Hello,
I’ve encountered my first frustration with Leap (using Xfce) after installing it on my new workstation: the intolerable 10-second delay imposed by XScreenSaver (version 5.33) after an incorrect password is entered while trying to unlock the desktop. Nothing I’ve tried has had any effect on changing the delay.
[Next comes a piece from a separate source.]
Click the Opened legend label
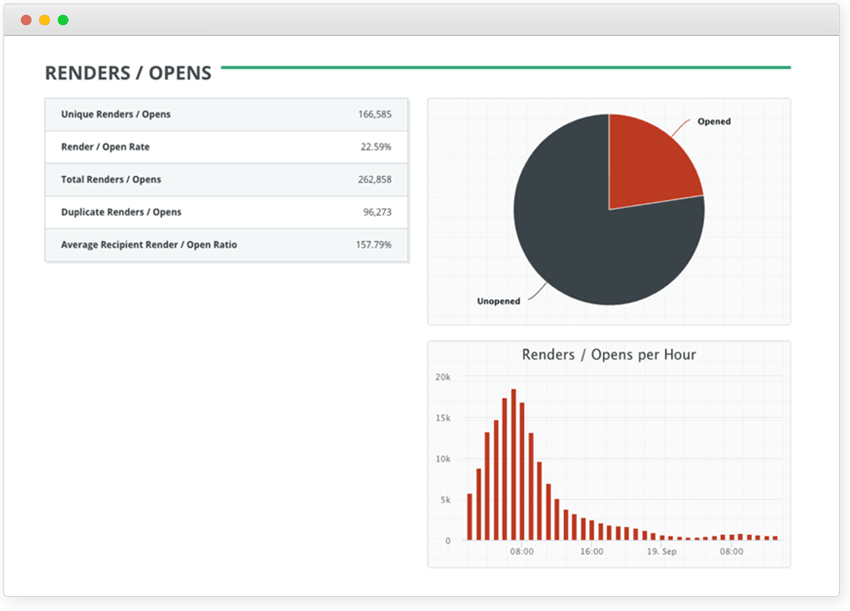This screenshot has width=850, height=611. [716, 121]
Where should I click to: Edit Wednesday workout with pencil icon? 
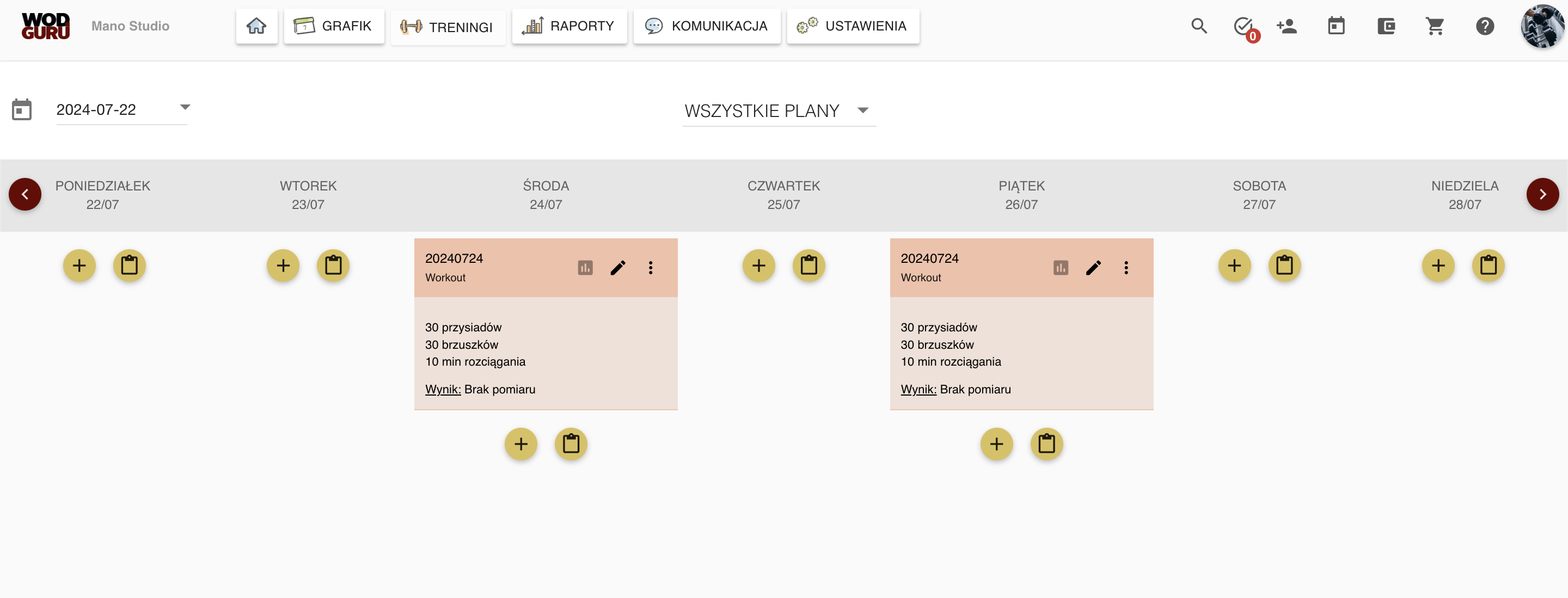click(618, 268)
I suffered exactly the same situation when trying openSUSE back in 2012 on a laptop with completely different hardware, but I’ve never seen this when using XScreenSaver on Debian.
Adding the “nodelay” option to pam_unix.so using pam-config eliminated the password delay from elsewhere in the system (e.g. sudo authentication), yet left XScreenSaver unaffected. Certain online forums point to pam_faildelay.so, but ‘pam-config --list-modules’ claims that module isn’t even available on my system. The only source I could find on this exact issue (http://unix.stackexchange.com/questions/67408/too-big-delay-with-xscreensaver-on-wrong-password-in-opensuse-12-2) implicates /sbin/unix2_chkpwd, yet offers no solution. I’ve found nothing in YaST or the Xfce configs that appears to relevant.
Since FAIL_DELAY is set to the default of 3 seconds in my /etc/login.defs (which is indeed being used by su authentication) and nothing is set to 10 seconds in my ~/.xscreensaver config (which doesn’t even seem to support any options regarding password delay, according to the documentation), I have no idea where this timeout is coming from, whether it be from PAM, Xfce, XScreenSaver or elsewhere. XScreenSaver is the only application I know of with this problem. The only hint I got from running XScreenSaver with verbose output was “non-PAM password auth.”
I’m aware I can try gnome-screensaver or other alternatives, but I’ve spent so much time on this issue that I’m compelled to learn why it’s happening. Thanks for any suggestions!